2. $\displaystyle \displaystyle (7*11)^{25}=7^{25}*11^{25}$

$\displaystyle \displaystyle 7^5\equiv 07 \ (mod \ 100)$

$\displaystyle \displaystyle 11^{11}\equiv 11 \ (mod \ 100)$

$\displaystyle \displaystyle (7*11)^{25}=7^{25}*11^{25}=(7)^5*(11^{11})^{2+3}\e quiv 7^5*11^5\equiv 7*51\equiv 57 \ (mod \ 100)$

Now work on 65

3. The post above me is not quite correct.

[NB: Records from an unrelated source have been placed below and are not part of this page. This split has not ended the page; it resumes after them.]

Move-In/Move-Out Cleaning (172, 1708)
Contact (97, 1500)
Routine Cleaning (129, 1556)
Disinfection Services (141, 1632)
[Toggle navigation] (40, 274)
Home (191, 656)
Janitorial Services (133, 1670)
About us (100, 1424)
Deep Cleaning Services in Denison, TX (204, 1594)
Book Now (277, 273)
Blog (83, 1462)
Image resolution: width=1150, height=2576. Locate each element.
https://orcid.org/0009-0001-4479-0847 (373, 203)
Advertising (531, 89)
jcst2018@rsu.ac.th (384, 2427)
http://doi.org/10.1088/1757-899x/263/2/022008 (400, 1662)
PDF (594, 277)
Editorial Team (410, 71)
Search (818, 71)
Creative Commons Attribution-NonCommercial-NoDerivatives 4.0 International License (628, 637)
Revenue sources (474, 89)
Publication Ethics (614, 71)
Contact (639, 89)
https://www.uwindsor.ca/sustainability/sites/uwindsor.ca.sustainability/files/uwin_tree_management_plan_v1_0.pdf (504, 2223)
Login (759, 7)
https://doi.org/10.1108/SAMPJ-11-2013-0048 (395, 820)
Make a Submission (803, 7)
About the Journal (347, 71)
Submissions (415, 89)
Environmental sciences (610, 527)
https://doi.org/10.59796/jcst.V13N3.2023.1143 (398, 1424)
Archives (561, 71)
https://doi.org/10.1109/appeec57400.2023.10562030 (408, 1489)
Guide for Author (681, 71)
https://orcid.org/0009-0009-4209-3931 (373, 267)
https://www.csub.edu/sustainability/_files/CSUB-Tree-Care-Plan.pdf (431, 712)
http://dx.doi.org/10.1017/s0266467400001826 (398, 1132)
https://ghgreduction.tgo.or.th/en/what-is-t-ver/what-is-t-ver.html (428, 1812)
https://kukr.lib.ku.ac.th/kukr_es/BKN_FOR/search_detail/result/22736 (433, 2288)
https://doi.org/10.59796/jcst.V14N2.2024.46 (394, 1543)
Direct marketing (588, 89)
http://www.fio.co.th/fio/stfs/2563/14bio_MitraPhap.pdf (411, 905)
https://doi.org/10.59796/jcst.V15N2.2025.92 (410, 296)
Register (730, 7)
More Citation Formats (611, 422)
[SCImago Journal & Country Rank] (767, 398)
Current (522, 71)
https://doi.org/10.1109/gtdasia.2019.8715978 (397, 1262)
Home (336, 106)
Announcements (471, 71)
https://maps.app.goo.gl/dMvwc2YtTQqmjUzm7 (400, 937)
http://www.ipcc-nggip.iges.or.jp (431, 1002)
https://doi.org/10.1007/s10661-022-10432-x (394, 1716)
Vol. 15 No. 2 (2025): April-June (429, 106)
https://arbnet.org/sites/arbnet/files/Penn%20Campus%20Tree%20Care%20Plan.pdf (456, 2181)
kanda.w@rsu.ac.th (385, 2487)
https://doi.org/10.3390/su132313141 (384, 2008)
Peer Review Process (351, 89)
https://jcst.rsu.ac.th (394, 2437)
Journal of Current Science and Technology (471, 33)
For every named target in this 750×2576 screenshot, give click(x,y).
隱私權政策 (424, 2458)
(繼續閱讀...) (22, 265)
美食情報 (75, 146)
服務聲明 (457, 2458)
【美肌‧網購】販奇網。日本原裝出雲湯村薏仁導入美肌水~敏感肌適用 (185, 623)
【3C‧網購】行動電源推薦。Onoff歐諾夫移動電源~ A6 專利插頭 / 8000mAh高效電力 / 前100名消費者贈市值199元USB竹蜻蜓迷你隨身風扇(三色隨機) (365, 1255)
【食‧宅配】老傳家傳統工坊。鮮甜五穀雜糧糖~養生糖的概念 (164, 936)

$\displaystyle 7^5 \equiv 07 mod 100$

So $\displaystyle 7^{25} \equiv (07)^5 \equiv 7 mod 100$.

$\displaystyle 11^{11} \equiv 11 mod 100$

So $\displaystyle 11^{25} \equiv 11^3*11^{22} \equiv 31*11 \equiv 51 mod 100$.

So, $\displaystyle 77^{25} \equiv 7*51 \equiv 57 mod 100$.

So the last two digits of $\displaystyle 77^{25}$ are $\displaystyle 57$, not $\displaystyle 31$.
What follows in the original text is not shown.